The lawmakers ask the companies what data they collect “on in-game player reporting mechanisms and automatic bans for inappropriate behavior,” and whether they would consider “releasing those data in regular transparency reporting.” They also asked the companies how they identify “extremist content in your games,” and whether they have policies in place to address it.

Their letter is not a subpoena or a summons to appear before a committee. But Rep. Lori Trahan (D-Mass.) told Axios that “parents like me with young kids are going to be paying attention to how they respond.”

The ADL’s latest report says that only Roblox Corp. “has an explicit, public-facing policy against extremism.” As for transparency, it notes that Microsoft last month published its first report on online moderation, the behavior reported and observed on Xbox Live, and the actions it has taken in response.

Otherwise, “hate and extremism in online games have worsened” since the 2020 report, the ADL says. “For the fourth consecutive year, the already-high rates of harassment experienced by a nationally representative sample of nearly 100 million American adult gamers increased.” The 2022 report notes that it has now collected data on “harassment experienced by pre-teens ages 10-12.”

The report notes that the accused shooter in the May 14 mass murder at a Buffalo supermarket espoused white nationalist sympathies and attributed his radicalization to a player-made game called “Blood and Iron” on the Roblox platform.

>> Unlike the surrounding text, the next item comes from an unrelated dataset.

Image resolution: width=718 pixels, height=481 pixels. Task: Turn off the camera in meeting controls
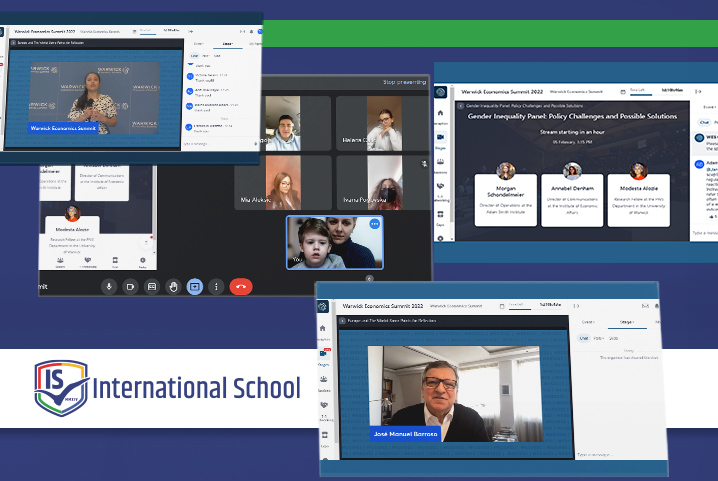click(x=130, y=286)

That game, released in 2009, recreates the Napoleonic Wars of the early 19th century and references a speech made by Prussian president Otto von Bismarck 50 years later, calling for the unification of German states.

The report and letter also follow a New York Times story, published Wednesday, that said the man who attacked and seriously injured House Speaker Nancy Pelosi’s husband on Oct. 22 wrote that he was radicalized by Gamergate, the right-wing online movement begun in 2014 that continues as a backlash to diversity and inclusion in video games and other pop culture media.